Caballeros de Viriconium by M. John Harrison

autor:M. John Harrison [Harrison, M. John]
La lengua: spa
Format: epub
Tags: Novela, Fantástico
editor: ePubLibre
publicado: 1971-01-01T00:00:00+00:00


* * *

Los muertos y los moribundos yacían en pilas, inextricablemente mezclados. El antiguo e implacable polvo del Gran Páramo Pardo, acordándose de los crímenes de las Culturas del Atardecer, sorbía con glotonería aquellos montones de casquería y los convertía en fango. Alrededor de cinco mil soldados de la fuerza original de Bancal seguían en pie todavía, concentrados en grupos de tres o cuatro, el mayor de los cuales se había hecho fuerte frente al sanguinolento cenagal en un otero bajo y alargado en el centro del valle.

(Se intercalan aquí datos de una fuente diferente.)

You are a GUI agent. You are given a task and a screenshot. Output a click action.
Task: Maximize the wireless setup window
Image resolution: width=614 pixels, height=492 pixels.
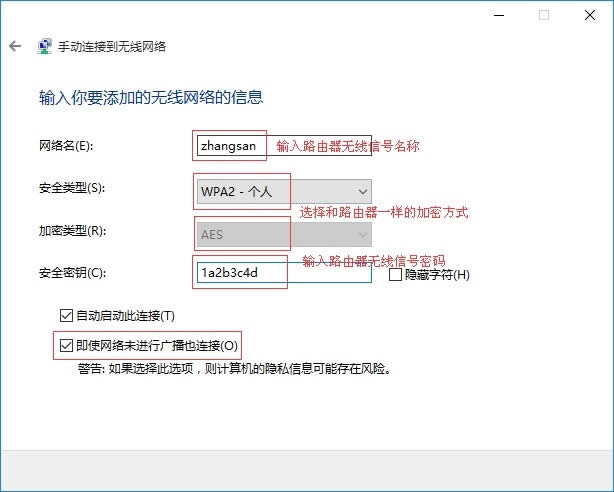pyautogui.click(x=544, y=15)
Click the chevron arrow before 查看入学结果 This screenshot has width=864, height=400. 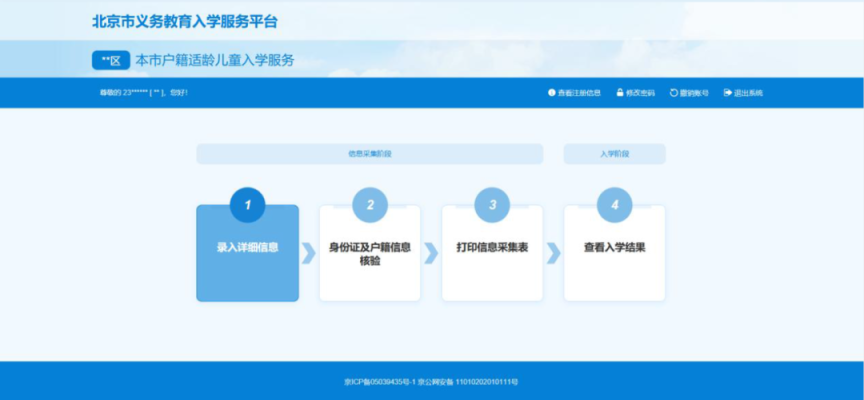(553, 253)
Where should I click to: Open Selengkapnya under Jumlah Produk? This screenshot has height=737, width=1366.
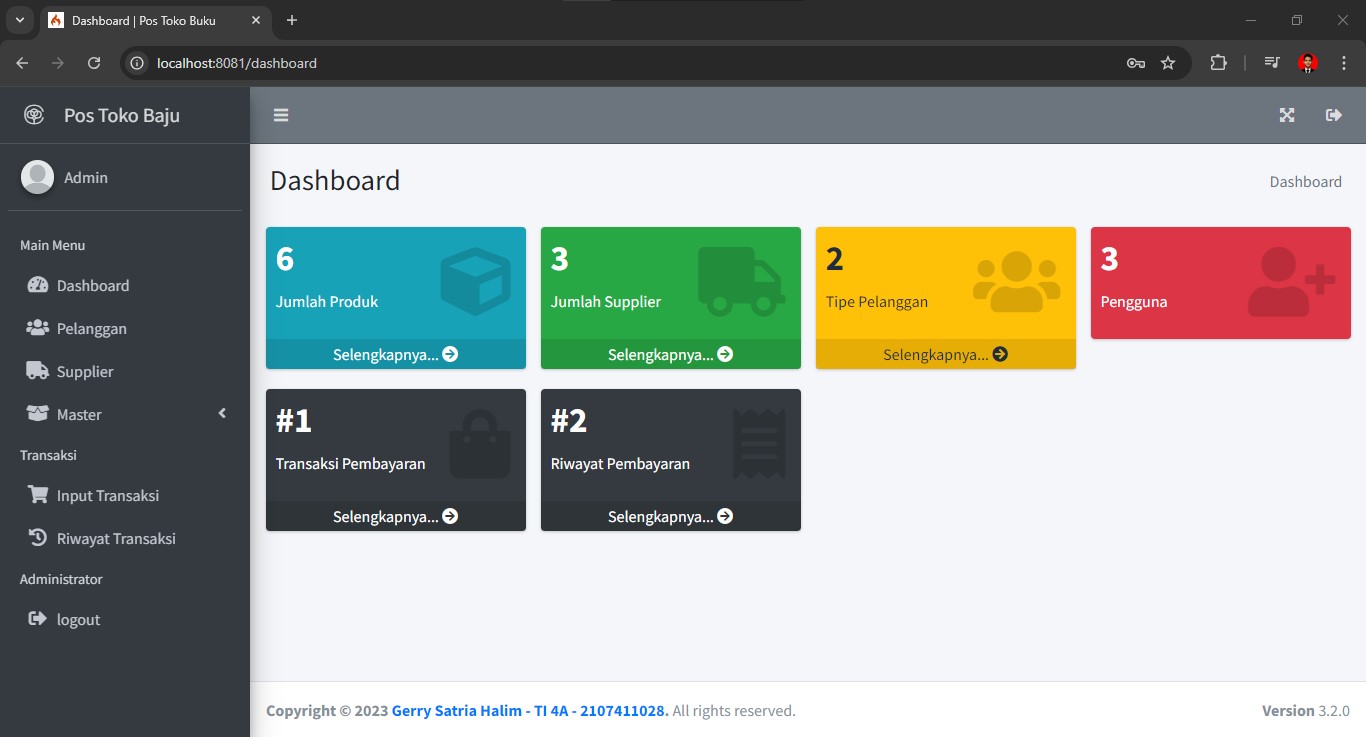point(395,354)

El ímpetu de la carga sumergió a Cromis veinte metros en la refriega sin necesidad de descargar un solo golpe: los norteños sucumbían a los cascos y los hombros de su montura y resultaban arrollados. Les gritó obscenidades y enfiló el otero, con los contrabandistas formando una cuña veloz a su espalda. Un lancero desgarró una larga tira de carne del cuello de su caballo; Cromis se inclinó en su silla y buscó la arteria carótida; su filo impactó y el caballo, salpicado con la sangre del lancero, corcoveó y piafó triunfal. Cromis se quedó colgado y repartió estocadas a su alrededor, riendo. El hedor a sudor equino, cuero y sangre era penetrante como un puñal.

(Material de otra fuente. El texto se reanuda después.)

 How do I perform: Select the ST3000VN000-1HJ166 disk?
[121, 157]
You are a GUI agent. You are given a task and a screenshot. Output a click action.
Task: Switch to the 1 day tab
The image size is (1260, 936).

A su izquierda, Sepulcro el enano se alzaba sobre los norteños en su exoesqueleto, un insecto gigante, rutilante y letal, que pateaba rostros con sus pies metálicos cubiertos de sangre, sembrando el terror y aplastando cabezas con su hacha espantosa. A su derecha, Birkin Grif blandía su espadón sin ton ni son y cantaba, mientras el viejo y asesino Glyn increpaba a sus oponentes y los apuñalaba arteramente cuando pensaban que lo tenían.

—¡Cuándo tenía vuestra edad hacíamos las cosas de otra forma! —les decía. Y, como un engendro escapado del infierno, el buitre metálico de Cellur arrancaba los ojos a sus víctimas pero las dejaba con vida.

Habían practicado una vereda a medio camino del otero, profiriendo voces de aliento a sus esforzados defensores, cuando Cromis divisó entre los numerosos pendones de las Tribus del Norte el estandarte de la Cabeza de Lobo. Decidió derribarlo, y con él al general o campeón que luchara bajo su sombra. Esperaba —en vano— que fuese la Moidart en persona.

—¡Grif! —exclamó—. ¡Lleva a tus muchachos a la colina!

Tiró de las riendas para girar su caballo y lanzarlo como una jabalina contra un muro de norteños que, soltando sus llamativos escudos presas del pánico, se alejaron de la muerte que los contemplaba desde sus ojos enloquecidos y acechaba en su arma teñida de sangre.

—¡Methven! —gritó.

Asió el asta de la pica de un cadáver firmemente bajo su brazo y la usó a modo de lanza. Llamó al campeón bajo el estandarte y lanzó desafíos lunáticos. Perdió la lanza en la barriga de un norteño.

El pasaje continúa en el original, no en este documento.